OLG Frankfurt

Vergleichende Werbung

Zulässig ist auch ein Werbevergleich nicht identischer Produkte, wenn die Unterschiede
deutlich hervorgehoben werden.

(OLG Frankfurt, Urteil vom 10.8.2000 - 6 U 89/00)

Die Parteien bieten ein Konkurrenzprodukt am Markt an, wobei das Produkt "X" des Antragstellers über Mehrfunktionen verfügt, jedoch teurer ist. Die Antragsgegnerin wirbt sinngemäß mit dem Slogan "X kann ..., und ... - unser Produkt kann sparen". Die unter "X kann ..." aufgeführten Eigenschaften kann das Konkurrenzprodukt nicht vorweisen.
Diesen Werbevergleich erachtete das Gericht für unzulässig. Nach den Grundsätzen einer 1997 erlassenen EG-Richtlinie (Richtlinie 97/55/EG) ist vergleichende Werbung grundsätzlich zulässig. Ein zulässiger Preisvergleich setzt nicht voraus, dass sich die Produkte bzw. Leistungen in Qualität, Menge und Größe sowie Verwendung entsprechen. Voraussetzung ist, dass sie funktionsidentisch sind und von den Verbrauchern als Alternativen in Betracht gezogen werden. In der Werbung ist auf die preisbildenden Unterschiede hinzuweisen, um eine Irreführung des Verbrauchers auszuschließen. Dies erfüllt die Werbung des Antragsgegners nicht. Die Mehrleistung des Konkurrenzproduktes ("X kann ...") wird pointiert herausgegriffen, ohne klarzustellen, dass das beworbene Produkt diese Eigenschaften nicht besitzt.

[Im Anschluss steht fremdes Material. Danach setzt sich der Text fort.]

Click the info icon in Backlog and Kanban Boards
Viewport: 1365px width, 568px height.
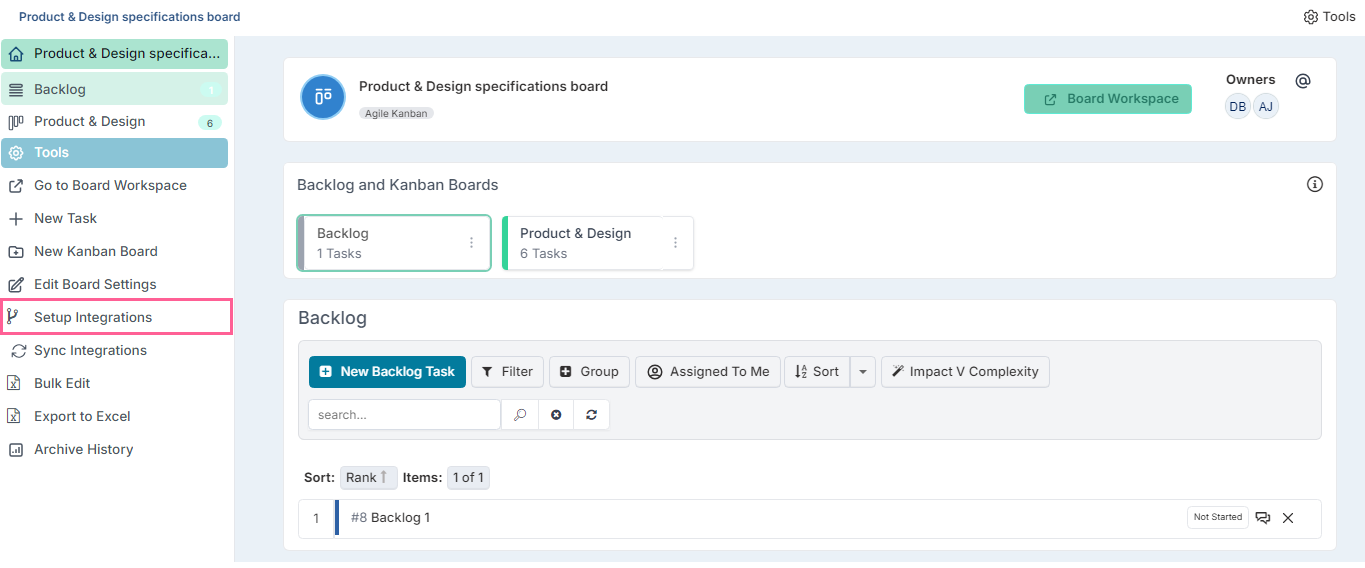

Mit dem Hinweis auf "Sparen" wird der unzutreffende Eindruck erweckt, der Kunde könne für weniger Geld ein gleichwertiges Produkt erwerben. Zulässig wäre etwa zu formulieren gewesen "X kann ... Das kann unser Produkt zwar nicht, dagegen jedoch sparen". Ob dieser Slogan noch werbewirksam ist, mag dahingestellt bleiben.